The easiest thing for you to do would be to get rid of ErrorT from your stack. If you look here you can see that Happstack defines built-in passthrough instances of FilterMonad for StateT and ReaderT, but none for ErrorT. If you really want to keep ErrorT in your stack, then you need to write a passthrough instance for it. It will probably look a lot like the one for ReaderT.
instance (FilterMonad res m) => FilterMonad res (ReaderT r m) where
setFilter f = lift $ setFilter f
composeFilter = lift . composeFilter
getFilter = mapReaderT getFilter
I tend to think that you shouldn't have ErrorT baked into your application monad because you won't always be dealing with computations that can fail. If you do need to handle failure in a section of your code, you can always drop into it easily just by wrapping runErrorT
around the section and then using ErrorT
, lift
, and return
as needed. Also, extra layer in your transformer stack adds a performance tax on every bind. So while the composability of monad transformers is really nice, you generally want to use them sparingly when performance is a significant consideration.
Also, I would recommend using EitherT instead of ErrorT. That way you can make use of the fantastic errors package. It has a lot of really common convenience functions like hush, just, etc.

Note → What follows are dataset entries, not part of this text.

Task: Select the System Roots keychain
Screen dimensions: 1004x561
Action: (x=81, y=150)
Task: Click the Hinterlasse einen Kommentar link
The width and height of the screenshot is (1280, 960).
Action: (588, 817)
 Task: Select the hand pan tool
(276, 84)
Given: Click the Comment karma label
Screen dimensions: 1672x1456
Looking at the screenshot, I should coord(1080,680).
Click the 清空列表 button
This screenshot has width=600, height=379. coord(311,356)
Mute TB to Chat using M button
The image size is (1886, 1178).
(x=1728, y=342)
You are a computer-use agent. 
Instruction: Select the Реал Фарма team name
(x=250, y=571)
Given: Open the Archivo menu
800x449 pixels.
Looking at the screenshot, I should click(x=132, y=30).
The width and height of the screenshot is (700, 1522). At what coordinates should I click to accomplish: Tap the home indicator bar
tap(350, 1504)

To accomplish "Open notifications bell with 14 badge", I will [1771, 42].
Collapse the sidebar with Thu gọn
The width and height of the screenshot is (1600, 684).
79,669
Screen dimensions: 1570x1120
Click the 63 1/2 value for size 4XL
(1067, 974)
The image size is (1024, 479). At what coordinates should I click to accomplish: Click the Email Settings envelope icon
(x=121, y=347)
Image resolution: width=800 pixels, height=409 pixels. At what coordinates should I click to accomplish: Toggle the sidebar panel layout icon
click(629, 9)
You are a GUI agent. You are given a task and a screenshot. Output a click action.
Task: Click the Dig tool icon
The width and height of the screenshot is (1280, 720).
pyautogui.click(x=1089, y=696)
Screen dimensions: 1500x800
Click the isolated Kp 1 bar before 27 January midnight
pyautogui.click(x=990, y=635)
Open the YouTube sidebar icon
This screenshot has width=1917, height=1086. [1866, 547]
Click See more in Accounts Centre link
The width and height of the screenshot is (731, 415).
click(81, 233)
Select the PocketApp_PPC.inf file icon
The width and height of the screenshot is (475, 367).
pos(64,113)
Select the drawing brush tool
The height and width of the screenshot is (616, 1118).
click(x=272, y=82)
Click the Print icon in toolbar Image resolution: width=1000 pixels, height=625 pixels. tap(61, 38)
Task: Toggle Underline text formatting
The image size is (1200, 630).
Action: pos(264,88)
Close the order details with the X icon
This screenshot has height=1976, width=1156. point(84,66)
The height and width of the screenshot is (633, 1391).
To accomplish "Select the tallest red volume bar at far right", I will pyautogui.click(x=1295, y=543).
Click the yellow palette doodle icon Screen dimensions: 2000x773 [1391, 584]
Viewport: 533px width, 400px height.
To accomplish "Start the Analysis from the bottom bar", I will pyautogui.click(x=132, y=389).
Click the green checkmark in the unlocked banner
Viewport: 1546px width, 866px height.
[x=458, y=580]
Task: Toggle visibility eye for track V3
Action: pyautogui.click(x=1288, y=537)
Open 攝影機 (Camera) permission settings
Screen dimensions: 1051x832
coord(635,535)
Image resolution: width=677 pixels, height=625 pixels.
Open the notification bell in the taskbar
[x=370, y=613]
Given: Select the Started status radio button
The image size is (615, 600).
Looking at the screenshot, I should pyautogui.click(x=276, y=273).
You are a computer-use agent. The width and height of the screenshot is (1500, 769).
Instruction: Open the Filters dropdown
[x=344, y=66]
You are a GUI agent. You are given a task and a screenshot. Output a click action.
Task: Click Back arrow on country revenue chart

Also, if you want to see a real example of what you're trying to do, check out Snap's Handler monad. Your MyApp monad is exactly the problem that snaplets were designed to solve. Handler has some extra complexity because it was designed to solve the problem in a generalized way so that Snap users wouldn't need to build this common transformer stack themselves. But if you look at the underlying implementation you can see that at its core it is really just the Reader and State monads condensed into one.